A bipartisan group of senators announced a deal Wednesday on a congressional stock trading ban aimed at preventing members from profiting from insider knowledge.

Sens. Jon Ossoff, D-Ga., Gary Peters, D-Mich., Josh Hawley, R-Mo., and Jeff Merkley, D-Ore., announced their legislative proposal, dubbed the ETHICS Act, on Capitol Hill.

“This is a very tough bill,” Hawley told reporters at a news conference to announce the legislation. 

Peters, the chair of the Homeland Security and Governmental Affairs Committee, which first must approve the bill before any floor action, called the measure "a commonsense piece of legislation that helps maintain trust in this institution.”

The proposed legislation would bar lawmakers from buying stocks and other covered investments and prevent members from selling stocks 90 days after the bill is enacted, according to a background bill obtained by NBC News. Members' spouses and dependent children would also be banned from trading stocks starting in March 2027.

The legislation also would require lawmakers, as well as the president and the vice president, to divest from all covered investments starting in 2027.

The penalties for violations would be either the officials' monthly salaries or 10% of the value of the assets in violation of the law, whichever is greater.

Ossoff has pushed for similar legislation since he joined the Senate in 2021, and he placed his own stock portfolio into a blind trust that year.

The new bill would not allow lawmakers and their spouses to use blind trusts.

“We are all united behind the agreed framework and text,” Ossoff said when he was asked about his own investments should the bill become law. “Members of Congress should not be permitted to trade in stocks while in office. It’s a strong bill that fully achieves that objective.”

The Homeland Security Committee is expected to mark up the legislation July 24.

There have been similar bipartisan efforts in the House, well.
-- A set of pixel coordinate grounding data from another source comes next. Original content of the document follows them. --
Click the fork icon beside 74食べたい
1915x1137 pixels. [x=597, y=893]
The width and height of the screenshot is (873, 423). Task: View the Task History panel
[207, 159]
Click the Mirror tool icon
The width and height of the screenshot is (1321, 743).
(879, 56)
Hawley told reporters that he hopes the Republican-led chamber will take up their legislation.

“Quite a number of House Republicans have pledged to move a serious stock trading bill,” he said, adding: “The fact that the Senate is taking up one that is very serious. … I hope that my counterparts in the House on the Republican side will look at this and say this is something that we need to get behind."